PROVIDED RECORDS =>
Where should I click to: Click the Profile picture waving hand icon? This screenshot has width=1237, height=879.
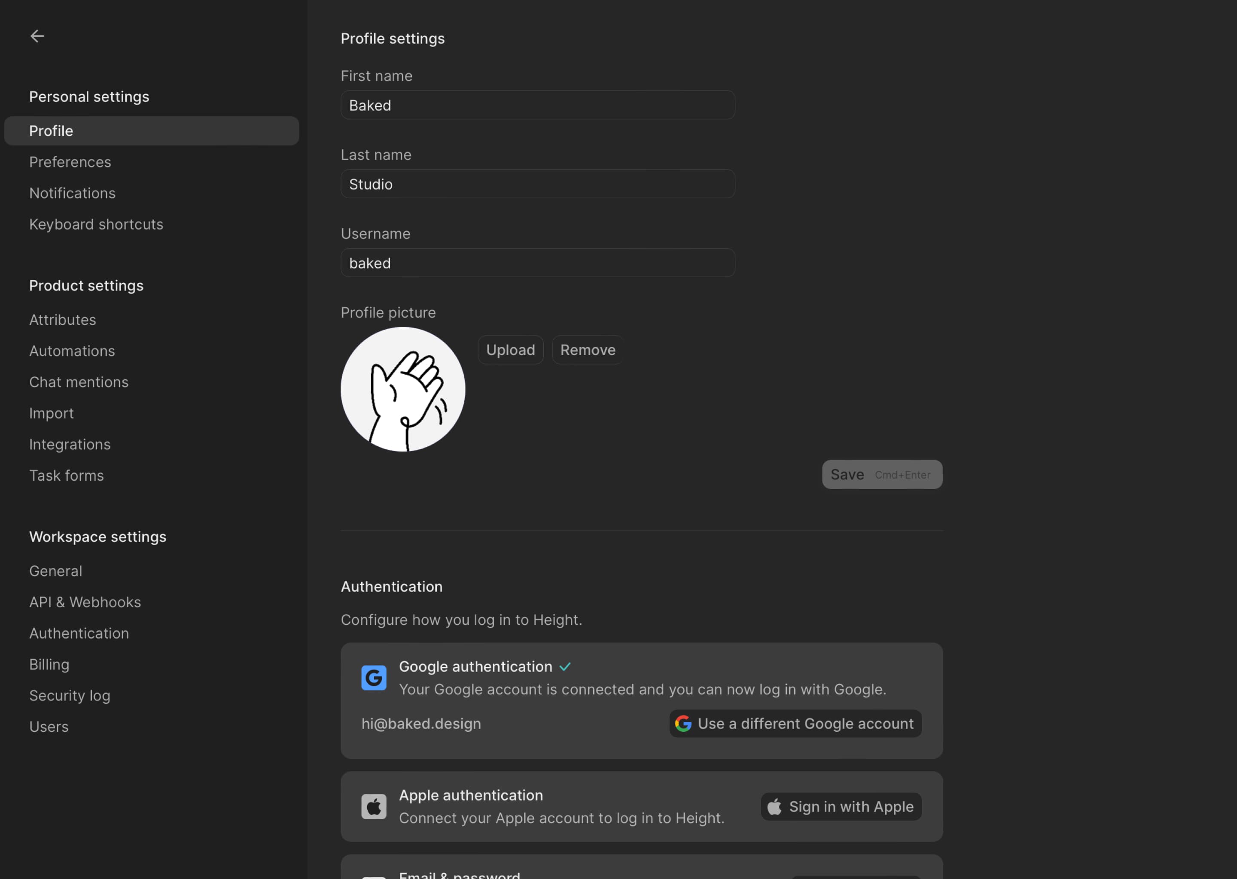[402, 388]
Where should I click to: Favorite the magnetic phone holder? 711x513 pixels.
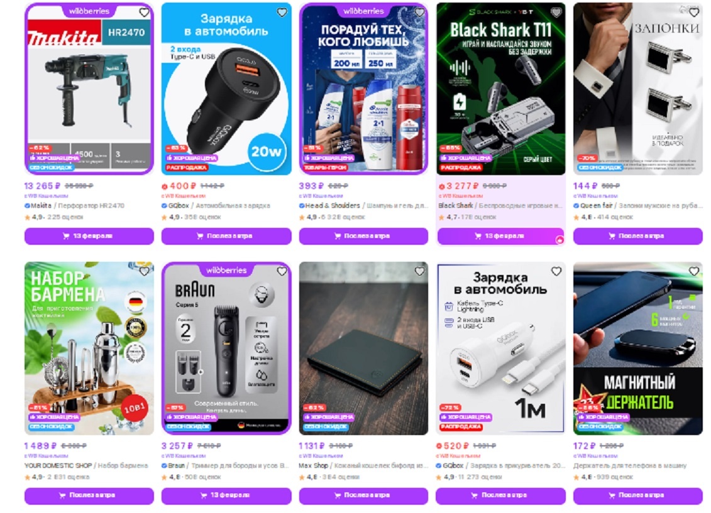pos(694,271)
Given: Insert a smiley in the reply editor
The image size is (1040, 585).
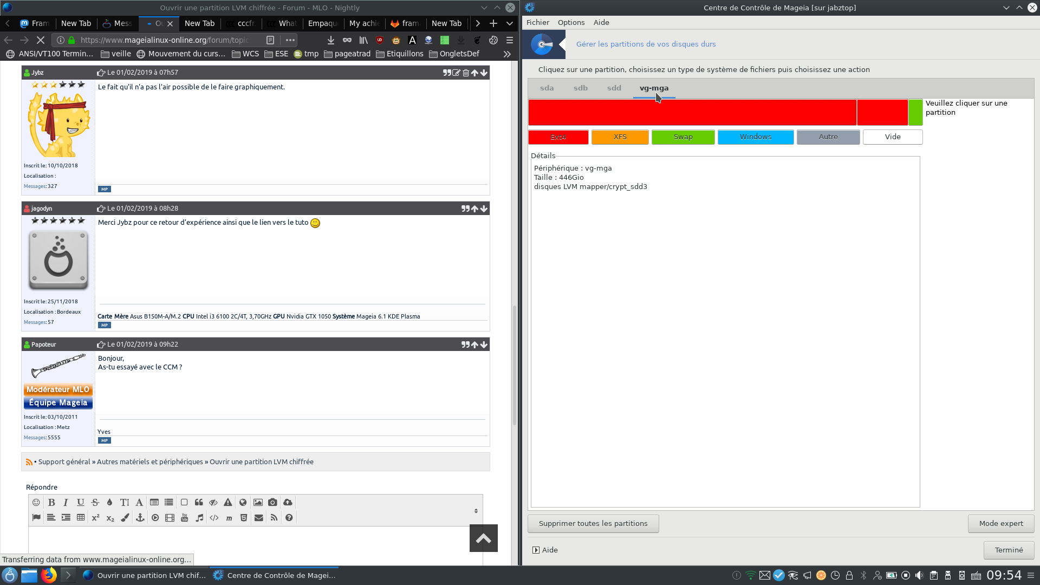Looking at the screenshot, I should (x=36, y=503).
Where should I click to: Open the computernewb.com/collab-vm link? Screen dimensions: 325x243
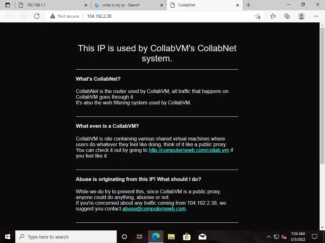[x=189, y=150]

WHAT IS BEING ASKED => Copy out each of the lines above word for word, and leave the pictures out of your copy.

WRITTEN RESPONSE =>
Where should I click to: Click the Profile picture waving hand icon? This screenshot has width=1237, height=879.
[402, 388]
Where should I click to: Favorite the magnetic phone holder? 711x513 pixels.
pos(694,271)
Given: Insert a smiley in the reply editor
The image size is (1040, 585).
Looking at the screenshot, I should (x=36, y=503).
Where should I click to: Open the computernewb.com/collab-vm link? Screen dimensions: 325x243
[x=189, y=150]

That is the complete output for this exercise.